Jeff Neal argues that executive orders against collective bargaining and flip-flopping FLRA majorities are not the way to make fundamental changes in civil serv...

This column was originally published on Jeff Neal’s blog, ChiefHRO.com, and was republished here with permission from the author.

On Tuesday, the U.S. Court of Appeals for the D.C. Circuit reversed a ruling by the U.S. District Court for the District of Columbia that barred implementation of key provisions of President Donald Trump’s executive orders regarding labor relations. Here is a more detailed explanation of what the executive orders did. The new ruling does not address the merits of the union arguments. It is a narrow technical ruling on jurisdiction, but it will have broad implications on collective bargaining government wide.

The court ruled that the district court did not have jurisdiction over the matter. Citing 5 U.S. Code Chapter 71, the three-judge panel said the unions had to address their complaints to the Federal Labor Relations Authority. Chapter 71 provides for judicial review of FLRA decisions.
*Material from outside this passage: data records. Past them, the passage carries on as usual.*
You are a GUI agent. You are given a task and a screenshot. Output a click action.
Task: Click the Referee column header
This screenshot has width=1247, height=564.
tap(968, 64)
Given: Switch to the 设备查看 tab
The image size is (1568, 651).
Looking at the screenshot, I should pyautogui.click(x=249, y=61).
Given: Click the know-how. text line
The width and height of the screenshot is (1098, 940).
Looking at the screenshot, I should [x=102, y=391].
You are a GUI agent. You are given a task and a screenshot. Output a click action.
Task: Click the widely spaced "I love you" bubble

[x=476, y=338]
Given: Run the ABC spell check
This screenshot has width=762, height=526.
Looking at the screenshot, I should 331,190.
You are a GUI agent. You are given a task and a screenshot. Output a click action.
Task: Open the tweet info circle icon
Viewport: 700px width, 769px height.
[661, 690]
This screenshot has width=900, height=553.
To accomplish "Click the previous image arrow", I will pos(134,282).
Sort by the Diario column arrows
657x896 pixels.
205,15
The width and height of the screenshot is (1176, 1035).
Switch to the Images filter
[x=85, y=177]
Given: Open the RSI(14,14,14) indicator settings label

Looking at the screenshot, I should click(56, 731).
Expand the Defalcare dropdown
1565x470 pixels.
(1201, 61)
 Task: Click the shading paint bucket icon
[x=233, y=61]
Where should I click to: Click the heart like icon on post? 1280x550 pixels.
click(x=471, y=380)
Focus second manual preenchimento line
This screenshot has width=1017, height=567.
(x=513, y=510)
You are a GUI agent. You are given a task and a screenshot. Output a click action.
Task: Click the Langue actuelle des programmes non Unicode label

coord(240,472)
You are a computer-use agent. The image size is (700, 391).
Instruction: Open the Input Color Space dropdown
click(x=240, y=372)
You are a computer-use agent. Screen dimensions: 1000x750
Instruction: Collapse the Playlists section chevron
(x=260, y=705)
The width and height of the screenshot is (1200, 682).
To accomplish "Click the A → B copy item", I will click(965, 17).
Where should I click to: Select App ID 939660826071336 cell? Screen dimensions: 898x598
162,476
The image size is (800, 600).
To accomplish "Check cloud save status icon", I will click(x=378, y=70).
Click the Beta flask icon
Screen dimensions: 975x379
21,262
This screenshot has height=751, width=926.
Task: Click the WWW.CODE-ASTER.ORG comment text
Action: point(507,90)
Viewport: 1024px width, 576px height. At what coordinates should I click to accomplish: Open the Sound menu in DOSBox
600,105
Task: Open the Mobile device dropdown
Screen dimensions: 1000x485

In 5 U.S. Code § 7123, it says “any person aggrieved by any final order of the Authority … may, during the 60-day period beginning on the date on which the order was issued, institute an action for judicial review of the Authority’s order in the United States court of appeals in the circuit in which the person resides or transacts business or in the United States Court of Appeals for the District of Columbia.”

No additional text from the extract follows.